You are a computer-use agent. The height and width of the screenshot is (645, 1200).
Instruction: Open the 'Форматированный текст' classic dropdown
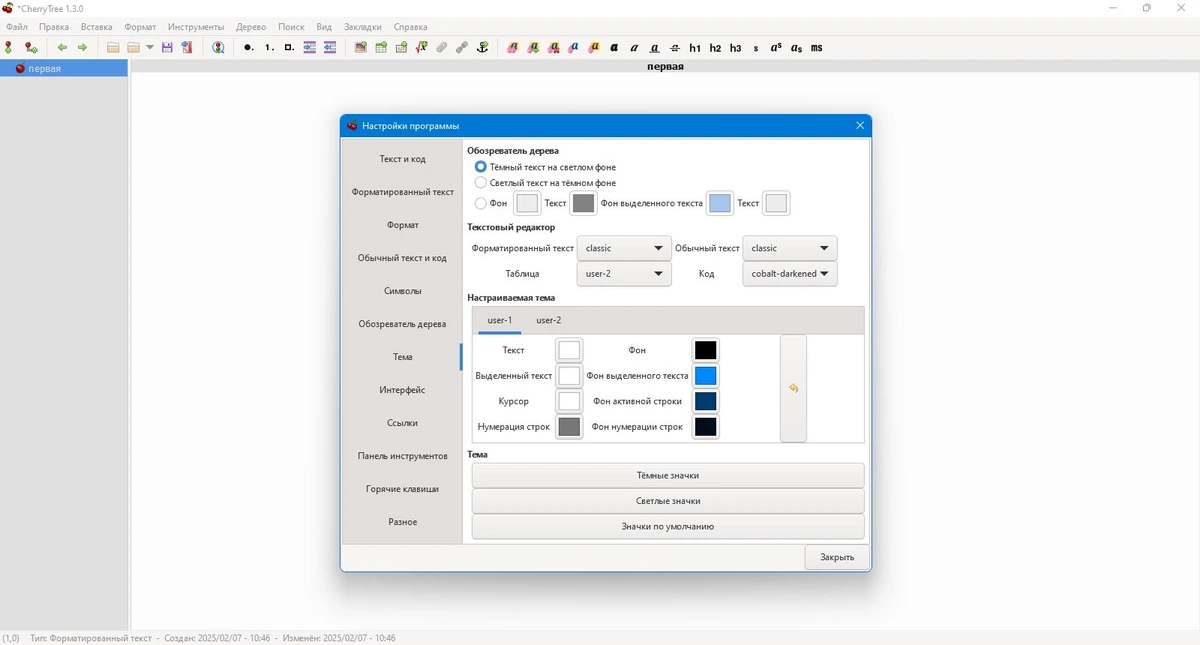pos(624,248)
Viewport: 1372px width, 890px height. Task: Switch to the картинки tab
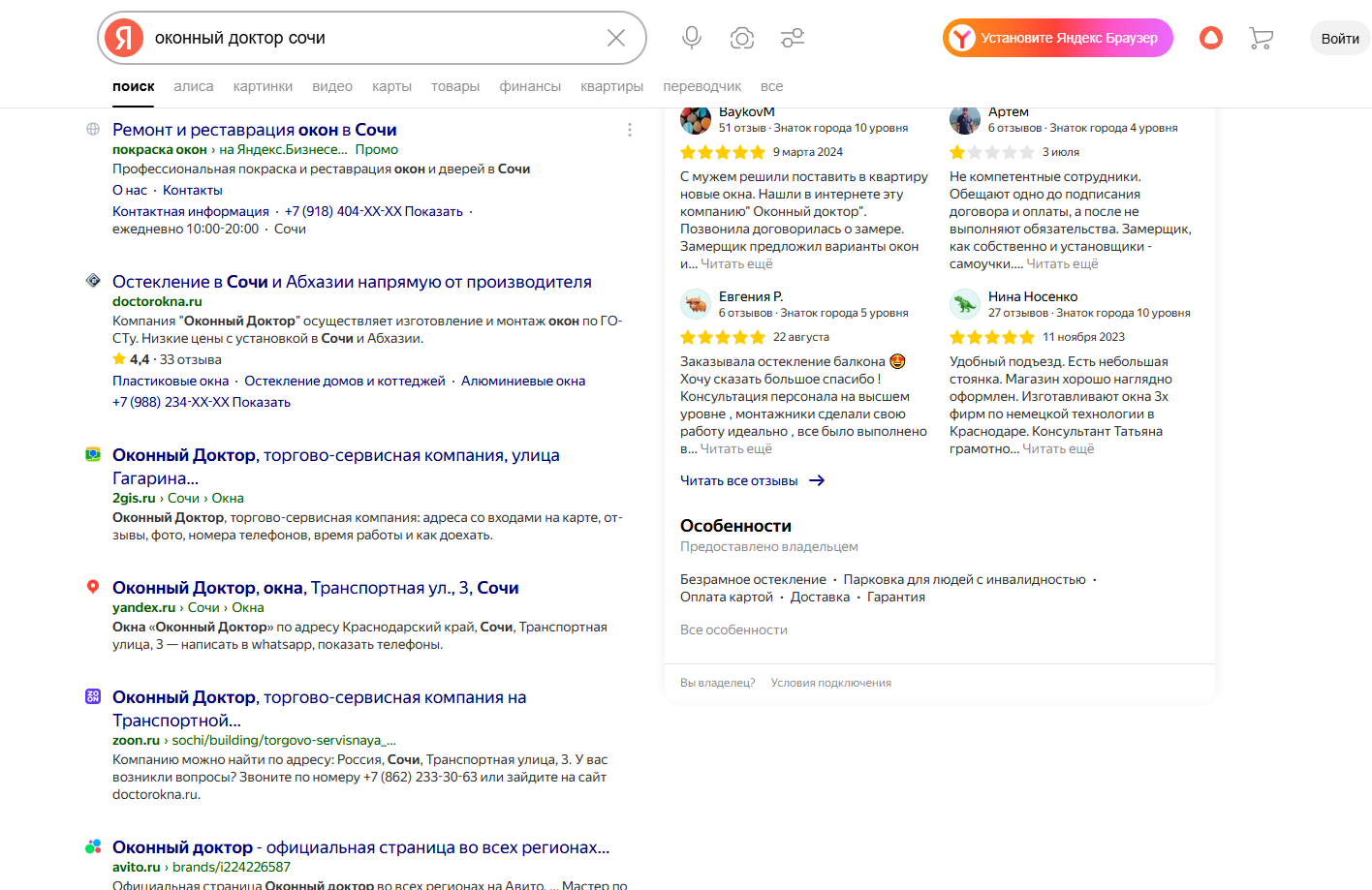(x=263, y=86)
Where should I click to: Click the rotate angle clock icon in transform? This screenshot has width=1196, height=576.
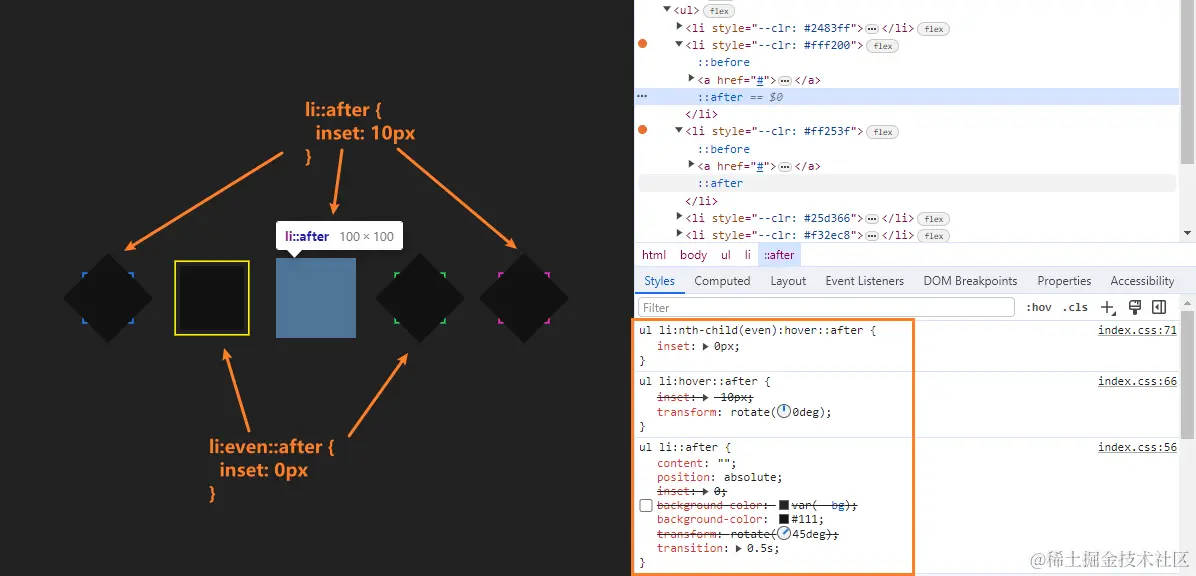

◇ ◇ ◇ ◇ ◇

**Task**
Copy the lines above word for word, leaving out the pictures.

**Exercise output**
You are a computer-use agent. The height and width of the screenshot is (645, 1200).
Instruction: Open the 'Форматированный текст' classic dropdown
pos(624,248)
Viewport: 1372px width, 890px height. Task: Switch to the картинки tab
(x=263, y=86)
Where should I click to: Click the rotate angle clock icon in transform? This screenshot has width=1196, height=576.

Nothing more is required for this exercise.